Jesus saw it a little differently: “Greater love has no one than this, than to lay down one’s life for his friends” (John 15:13, NKJV).
When Paul warned Timothy of a laundry list of sins and sinful people, self-lovers were at the top of the list.
“But realize this, that in the last days difficult times will come.
For men will be lovers of self …  Avoid such men as these” (2 Tim 3:1-5, NASB).
When people love self, it is a sign of terrible times, according to God’s Word.
Someone may counter, but doesn’t the Bible say the second greatest commandment is to "Love your neighbor /as yourself/?"
Many are sincerely confused and think some verses /command/ to love yourself and that self-love means self-esteem.
But if you read the passages carefully, you’ll see that Moses (Lev.
19:18), Jesus (Matt.
23:36-40), and Paul (Eph.
5:28-29) all /assume/ that all people love themselves; they don't command it.
In fact, these verses affirm that self-love is already universal, they do not say we need more of it.
These are commands to take your powerful, natural, existing love of self and strive to love /your spouse or others/ to the degree that you already love yourself.
The context of Ephesians defines this love as including “nourishing and cherishing” (what is natural for ourselves, v. 29) and makes it clear we don’t lack self-love, we lack /selfless/ love for others.

Extracted records

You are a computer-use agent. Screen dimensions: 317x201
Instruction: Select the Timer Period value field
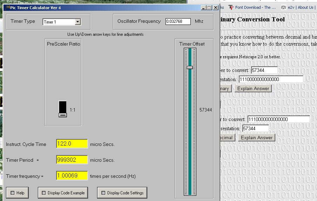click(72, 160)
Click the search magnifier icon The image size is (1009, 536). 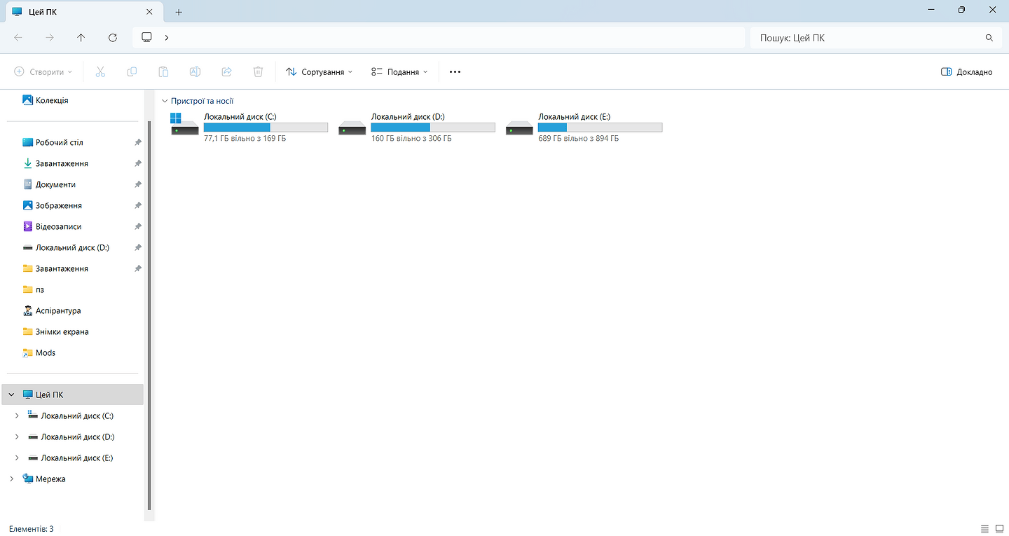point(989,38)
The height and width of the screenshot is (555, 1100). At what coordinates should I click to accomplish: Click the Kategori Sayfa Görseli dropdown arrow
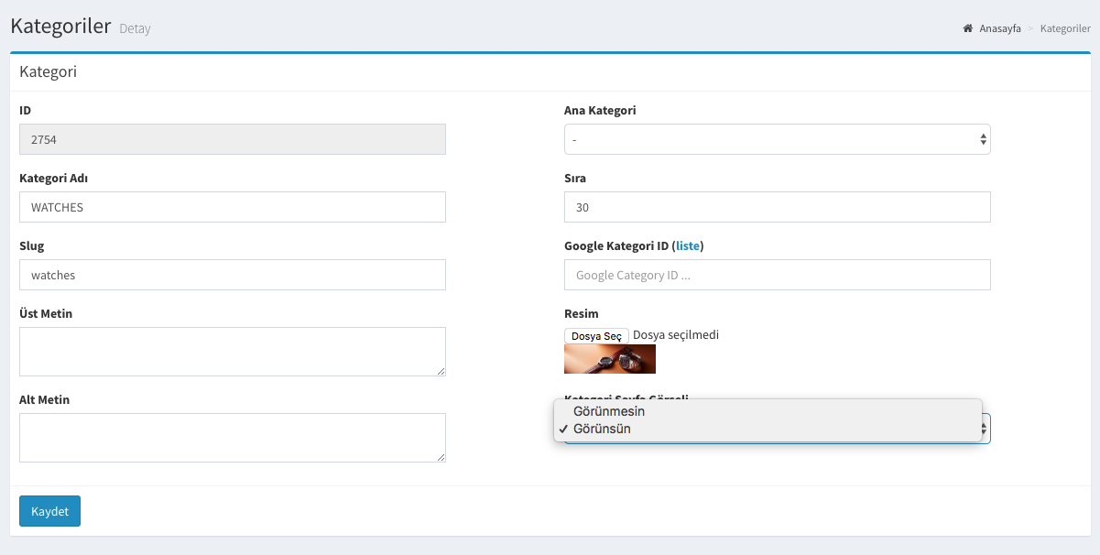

COMPLETE THE FOLLOWING |
1 > Decide whether each statement below agrees with the passage on self-love. Answer yes or no for each, and quote the deciding words of the passage.
(a) Paul put self-lovers at the top of the list of sins and sinful people he warned Timothy about.
(b) The verses from Moses, Jesus, and Paul command people to love themselves.
(c) The context of Ephesians shows that people lack self-love.
2 > Extend the passage on self-love, picking up after its last sentence.

TASK ANSWERS |
1 >
(a) Yes: "self-lovers were at the top of the list."
(b) No: "they don't command it."
(c) No: "we don’t lack self-love"

2 >
Paul’s entire argument hinges on the fact that we do love ourselves, and this is the strongest human love we can be exhorted to redirect to others.
While some may think Matthew 22 includes a command to love self, Adams points out that Jesus explicitly said they were only “/two /commandments,” not three:
Comparing Luke 10:29 with Matthew 22:36-40, an important contextual addition appears.
“Wishing to justify himself, he [the lawyer whose words occasioned the discussion] said to Jesus, ‘And who is my neighbor?’
“  Whereupon Jesus told the parable of the Good Samaritan … The parable of the Good Samaritan certainly was not designed to foster a higher /self/-interest, but just the opposite.
The very point of the parable is that one must love his neighbor-i.e.
anyone in need-as himself.
He must look after the needs of others and even put himself out for others.
Jesus did not say that in order to engage in such high-level activity as the Samaritan did one must first come to a place where all his own needs at lower levels were satisfied.
What of the Priest and Levite?
Were they deprived?
Did they have low self-esteem?
Of course not.
They probably considered themselves far better than the Samaritan.
Their problem was the same as the lawyer’s: They loved themselves so much that they would not put themselves out for anyone else … When you are commanded to love your neighbor “as yourself,” it means to love him as wholeheartedly as you love yourself!
We already have a /fervent, dedicated, genuine, /and /sincere /love for ourselves.
With sinners, this love is almost always excessive.
Now, says Jesus, extend the same amount of love toward your neighbor.[6]
Our love for our selves and our own interests is so strong that if we could love others even half as wholeheartedly as we love ourselves, our worlds might turn upside down.
! Self-Esteem in Salvation and Sanctification
Robert Schuller is one of the most influential, extreme, and outspoken preachers of self-esteem theology.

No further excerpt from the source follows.